Exercise
Repeat exactly the lines from the line containing "450x363 pixels. How" through the last line of the records below, inclusive, and nothing else.

Information supplied
- - -

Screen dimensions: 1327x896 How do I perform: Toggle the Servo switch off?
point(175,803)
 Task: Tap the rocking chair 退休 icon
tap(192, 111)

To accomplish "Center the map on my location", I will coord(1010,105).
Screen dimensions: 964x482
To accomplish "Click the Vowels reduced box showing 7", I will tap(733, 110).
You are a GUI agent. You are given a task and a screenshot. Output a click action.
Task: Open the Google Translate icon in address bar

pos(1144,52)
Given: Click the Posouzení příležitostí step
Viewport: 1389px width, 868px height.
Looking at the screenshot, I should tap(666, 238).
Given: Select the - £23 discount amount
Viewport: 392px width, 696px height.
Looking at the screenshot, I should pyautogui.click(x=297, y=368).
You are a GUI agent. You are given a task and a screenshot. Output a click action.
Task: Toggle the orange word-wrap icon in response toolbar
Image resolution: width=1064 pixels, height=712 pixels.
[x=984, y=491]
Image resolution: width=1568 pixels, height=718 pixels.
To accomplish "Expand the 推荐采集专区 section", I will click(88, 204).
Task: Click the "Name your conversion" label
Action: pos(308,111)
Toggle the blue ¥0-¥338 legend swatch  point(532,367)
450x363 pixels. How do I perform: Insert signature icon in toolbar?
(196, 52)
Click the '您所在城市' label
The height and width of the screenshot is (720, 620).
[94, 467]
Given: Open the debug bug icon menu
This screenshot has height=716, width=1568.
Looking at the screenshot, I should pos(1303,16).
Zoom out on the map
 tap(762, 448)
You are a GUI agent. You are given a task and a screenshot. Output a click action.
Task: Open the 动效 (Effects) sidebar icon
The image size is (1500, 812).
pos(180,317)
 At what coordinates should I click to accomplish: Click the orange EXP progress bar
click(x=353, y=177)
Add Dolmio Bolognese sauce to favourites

- - -

Response to this exercise
450x363 pixels. How do I perform: Insert signature icon in toolbar?
(196, 52)
Click the '您所在城市' label
The height and width of the screenshot is (720, 620).
[94, 467]
Given: Open the debug bug icon menu
This screenshot has height=716, width=1568.
Looking at the screenshot, I should pos(1303,16).
Zoom out on the map
 tap(762, 448)
You are a GUI agent. You are given a task and a screenshot. Output a click action.
Task: Open the 动效 (Effects) sidebar icon
The image size is (1500, 812).
pos(180,317)
 At what coordinates should I click to accomplish: Click the orange EXP progress bar
click(x=353, y=177)
Add Dolmio Bolognese sauce to favourites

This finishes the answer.